Judge, then, with what a leaping heart he chanced on some newspaper gossip concerning the sibyl, for it was so that he first stumbled across her mission. Ironical, indeed, that the so impossible ‘key’ to the mystery should come by the hand of ‘our own correspondent’; but so it was, and that paragraph sold no small quantity of ‘occult’ literature for the next twelve months. Mr. Sinnett, doorkeeper in the house of Blavatsky, who, as a precaution against the vision of Bluebeards that the word Oriental is apt to conjure up in Western minds, is always dressed in the latest mode, and, so to say, offers his cigar-case along with some horrid mystery—it was to his prospectus of the new gospel, his really delightful pages, that Narcissus first applied. Then he entered within the gloomier Egyptian portals of the Isis itself, and from thence—well, in brief, he went in for a course of Redway, and little that figured in that gentleman’s thrilling announcements was long in reaching his hands.

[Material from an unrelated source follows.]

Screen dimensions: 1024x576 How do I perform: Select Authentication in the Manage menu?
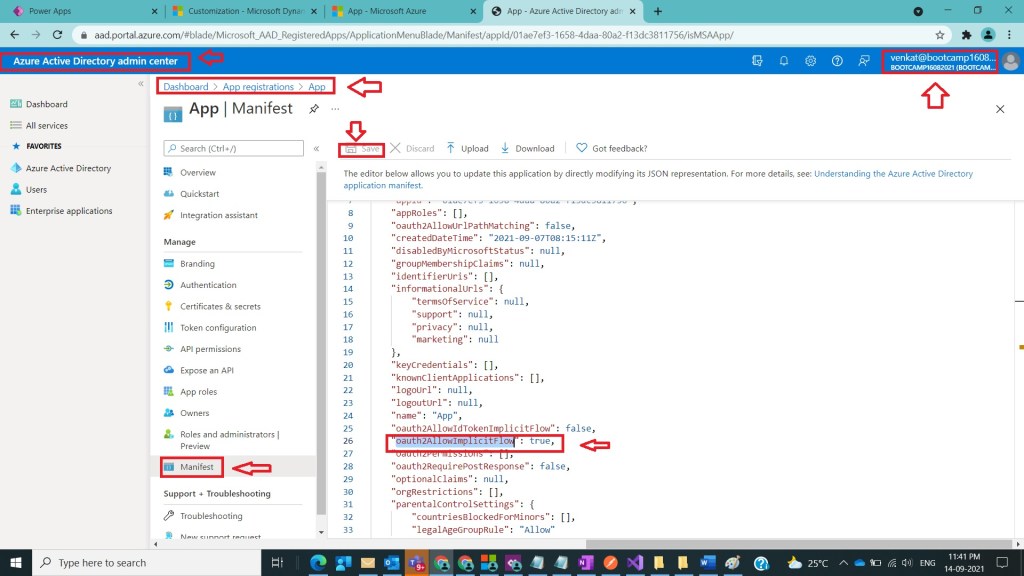[208, 285]

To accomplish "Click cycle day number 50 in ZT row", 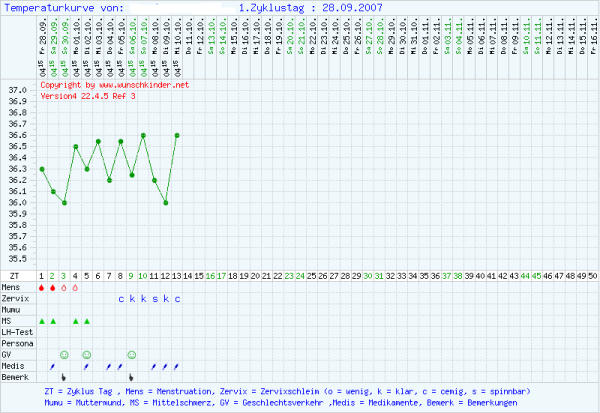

At last a day came when his eye fell upon a notice, couched in suitably mysterious terms, to the effect that really earnest seekers after divine truth might, after necessary probation, etc., join a brotherhood of such—which, it was darkly hinted, could give more than it dared promise. Up to this point Narcissus had been indecisive. He was, remember, quite in earnest, and to actually accept this new evangel meant to him—well, as he said, nothing less in the end than the Himalayas. Pending his decision, however, he had gradually developed a certain austerity, and experimented in vegetarianism; and though he was, oddly enough, free of amorous bond that might have held him to earth, yet he had grown to love it rather rootedly since the earlier days when he was a ‘seeker.’ Moreover, though he read much of ‘The Path,’ no actual Mejnour had yet been revealed to set his feet therein. But with this paragraph all indecision soon came to an end. He felt there a clear call, to neglect which would be to have seen the light and not to have followed it, ever for him the most tragic error to be made in life. His natural predisposition towards it was too great for him to do other than trust this new revelation; and now he must gird himself for ’the sacrifice which truth always demands.’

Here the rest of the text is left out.